_SOURCE RECORDS_:
********

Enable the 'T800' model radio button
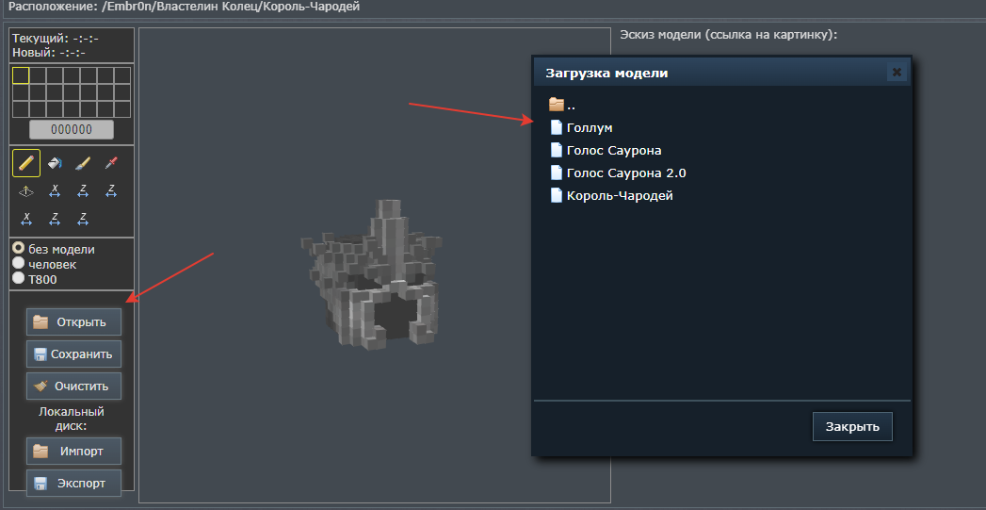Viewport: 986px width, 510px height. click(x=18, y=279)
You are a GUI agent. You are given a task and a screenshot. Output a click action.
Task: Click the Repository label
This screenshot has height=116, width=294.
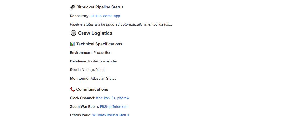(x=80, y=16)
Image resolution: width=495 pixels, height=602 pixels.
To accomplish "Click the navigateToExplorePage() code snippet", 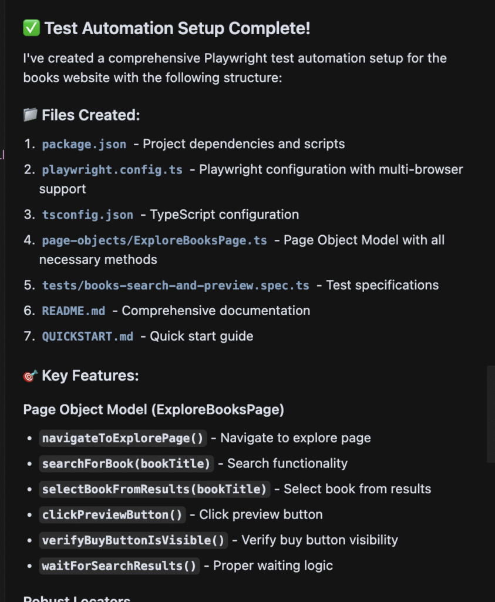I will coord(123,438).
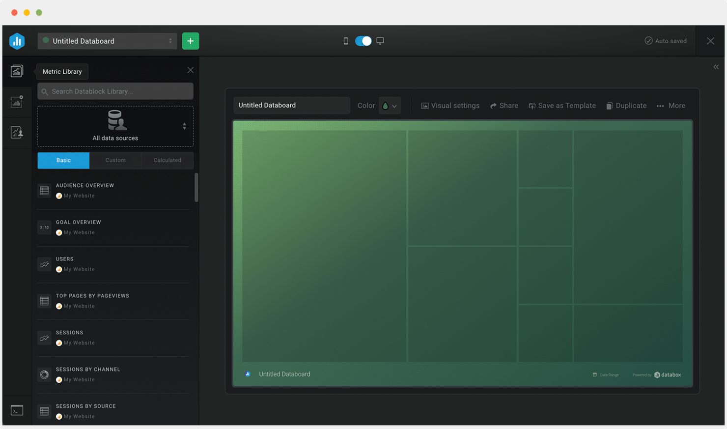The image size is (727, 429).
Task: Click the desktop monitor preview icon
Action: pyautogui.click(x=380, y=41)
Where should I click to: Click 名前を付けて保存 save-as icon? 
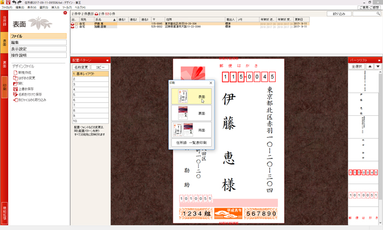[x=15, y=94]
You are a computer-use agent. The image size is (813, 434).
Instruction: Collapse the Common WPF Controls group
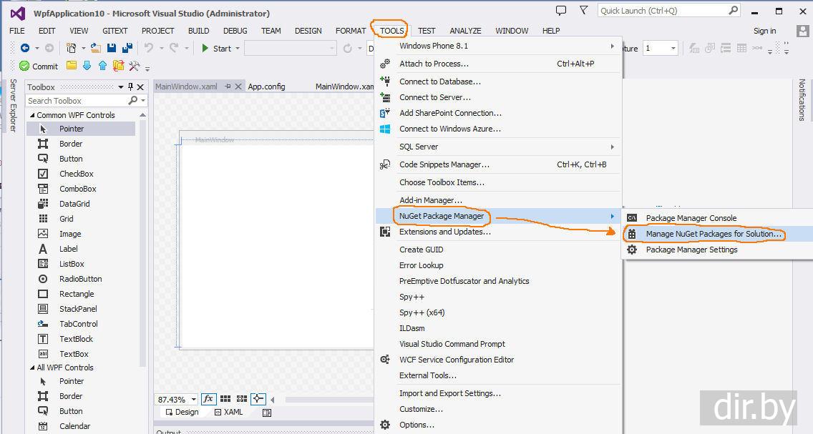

********

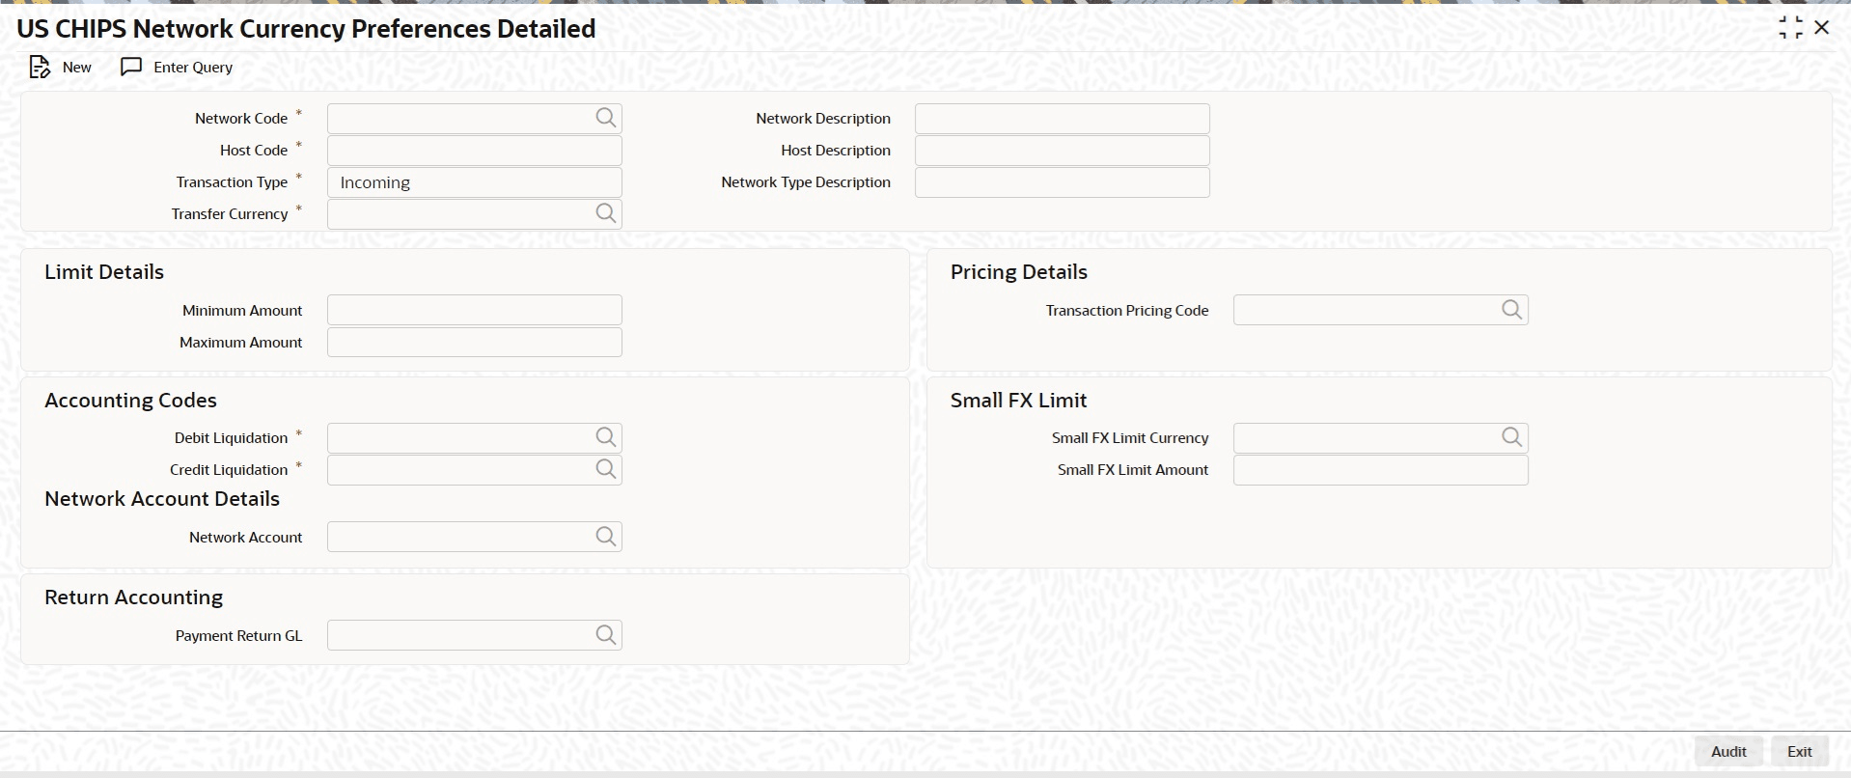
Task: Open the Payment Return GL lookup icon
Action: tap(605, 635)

********

_ASSIGNMENT_: Apply a filter to the listing above so that only lines with "agent" are kept, and copy those lines.

_ANSWER FOR THIS EXERCISE_:
You are a GUI agent. You are given a task and a screenshot. Output a click action.
You are a computer-use agent. The image size is (813, 434).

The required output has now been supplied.